* _DIRECTIONS FOR THIS TASK_: Reproduce all entries word for word.

*** Block opens ***

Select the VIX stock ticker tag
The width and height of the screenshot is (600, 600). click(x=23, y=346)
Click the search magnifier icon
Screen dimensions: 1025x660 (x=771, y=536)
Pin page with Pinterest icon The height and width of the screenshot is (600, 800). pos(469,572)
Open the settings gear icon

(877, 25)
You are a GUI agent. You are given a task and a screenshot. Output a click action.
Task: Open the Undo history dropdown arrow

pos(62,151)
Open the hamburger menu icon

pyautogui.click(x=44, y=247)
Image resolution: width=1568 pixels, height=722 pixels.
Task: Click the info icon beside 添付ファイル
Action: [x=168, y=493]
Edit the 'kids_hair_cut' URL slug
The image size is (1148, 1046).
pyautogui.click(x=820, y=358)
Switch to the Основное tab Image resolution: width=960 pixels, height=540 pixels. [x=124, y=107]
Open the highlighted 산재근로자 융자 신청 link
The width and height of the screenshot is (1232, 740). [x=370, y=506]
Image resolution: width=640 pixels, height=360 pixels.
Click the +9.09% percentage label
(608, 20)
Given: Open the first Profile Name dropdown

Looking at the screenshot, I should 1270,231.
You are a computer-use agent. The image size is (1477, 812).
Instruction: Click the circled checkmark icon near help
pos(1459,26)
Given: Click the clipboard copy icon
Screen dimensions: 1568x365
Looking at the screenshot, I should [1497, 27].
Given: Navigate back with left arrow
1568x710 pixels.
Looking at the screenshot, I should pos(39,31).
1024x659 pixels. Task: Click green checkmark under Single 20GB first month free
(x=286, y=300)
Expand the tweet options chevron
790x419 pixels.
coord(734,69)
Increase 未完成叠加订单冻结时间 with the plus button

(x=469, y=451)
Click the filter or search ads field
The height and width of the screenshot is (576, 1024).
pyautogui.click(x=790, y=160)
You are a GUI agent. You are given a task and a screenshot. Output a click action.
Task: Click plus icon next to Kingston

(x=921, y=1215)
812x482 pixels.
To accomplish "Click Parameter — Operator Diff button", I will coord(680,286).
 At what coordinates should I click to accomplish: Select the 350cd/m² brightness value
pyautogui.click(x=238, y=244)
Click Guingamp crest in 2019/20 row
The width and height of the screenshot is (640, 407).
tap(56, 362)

*** Block closes ***

* _SOLUTION FOR THIS EXERCISE_:
Select the VIX stock ticker tag
The width and height of the screenshot is (600, 600). click(x=23, y=346)
Click the search magnifier icon
Screen dimensions: 1025x660 (x=771, y=536)
Pin page with Pinterest icon The height and width of the screenshot is (600, 800). pos(469,572)
Open the settings gear icon

(877, 25)
You are a GUI agent. You are given a task and a screenshot. Output a click action.
Task: Open the Undo history dropdown arrow

pos(62,151)
Open the hamburger menu icon

pyautogui.click(x=44, y=247)
Image resolution: width=1568 pixels, height=722 pixels.
Task: Click the info icon beside 添付ファイル
Action: [x=168, y=493]
Edit the 'kids_hair_cut' URL slug
The image size is (1148, 1046).
pyautogui.click(x=820, y=358)
Switch to the Основное tab Image resolution: width=960 pixels, height=540 pixels. [x=124, y=107]
Open the highlighted 산재근로자 융자 신청 link
The width and height of the screenshot is (1232, 740). [x=370, y=506]
Image resolution: width=640 pixels, height=360 pixels.
Click the +9.09% percentage label
(608, 20)
Given: Open the first Profile Name dropdown

Looking at the screenshot, I should 1270,231.
You are a computer-use agent. The image size is (1477, 812).
Instruction: Click the circled checkmark icon near help
pos(1459,26)
Given: Click the clipboard copy icon
Screen dimensions: 1568x365
Looking at the screenshot, I should [1497, 27].
Given: Navigate back with left arrow
1568x710 pixels.
Looking at the screenshot, I should pos(39,31).
1024x659 pixels. Task: Click green checkmark under Single 20GB first month free
(x=286, y=300)
Expand the tweet options chevron
790x419 pixels.
coord(734,69)
Increase 未完成叠加订单冻结时间 with the plus button

(x=469, y=451)
Click the filter or search ads field
The height and width of the screenshot is (576, 1024).
pyautogui.click(x=790, y=160)
You are a GUI agent. You are given a task and a screenshot. Output a click action.
Task: Click plus icon next to Kingston

(x=921, y=1215)
812x482 pixels.
To accomplish "Click Parameter — Operator Diff button", I will coord(680,286).
 At what coordinates should I click to accomplish: Select the 350cd/m² brightness value
pyautogui.click(x=238, y=244)
Click Guingamp crest in 2019/20 row
The width and height of the screenshot is (640, 407).
tap(56, 362)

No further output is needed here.